JAMES MACMILLAN (b.1959): Symphony No. 4, Violin Concerto.

Catalogue Number: 11S007

Label: Onyx Classics

Reference: 4157

Format: CD

Price: $18.98

Description: The symphony is a powerful, intensely dramatic work, of epic scope, in a readily accessible neo-romantic idiom that fulfils all the needs of romantic expression but in a modern tonality-based idiom. A great deal happens in this piece, and there is an unmistakable and potent sense of narrative, though the composer denies any programmatic intent. Amongst hints of Shostakovich, Messiaen, tintinnabulary new spirituality and a brief flirtation with post-minimalist propulsiveness, MacMillan weaves extensive quotations from a mass by the sixteenth-century Scottish composer Robert Carver into his complex tapestry of ideas, memorably introduced, and periodically restated, by a vibrato-less consort of solo strings.
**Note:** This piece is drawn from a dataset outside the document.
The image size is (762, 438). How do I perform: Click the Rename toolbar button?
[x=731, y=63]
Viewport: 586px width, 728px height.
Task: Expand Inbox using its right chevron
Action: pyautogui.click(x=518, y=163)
This link to the sacred and historical is far from unusual in MacMillan's output, and neither is the drama of assault by the corruption of the world on the purity of faith, which seems to be a recurring theme of the symphony, in some stunning passages of conflict between martial battle music and the serene chant-based melodies, the latter increasingly ascendent. The work ends with the graphic collapse into chaos of the forces of opposition, and a triumphant conclusion. The idiom of the concerto is the same, with MacMillan's mastery of wayward tonality that suddenly, dramatically, resolves onto a definite center a recurring feature. So is the incessant recurrence of Scots folk-fiddling and dances into the argument. The piece was actually written as a memorial for the composer's recently deceased mother, and this probably accounts for the conflict between anger and aching melody in the work's first movement. The latter predominates in the tender, increasingly passionate slow movement, with its wistful, folksy memories of childhood, while the finale combines 'dance' (now a grotesque totentanz) and 'song' elements of the first two movements, the Dies irae, a spoken fragment of text which came to the composer in a dream, and a final cathartic climax. Vadim Repin (violin), BBC Scottish Symphony Orchestra; Donald Runnicles.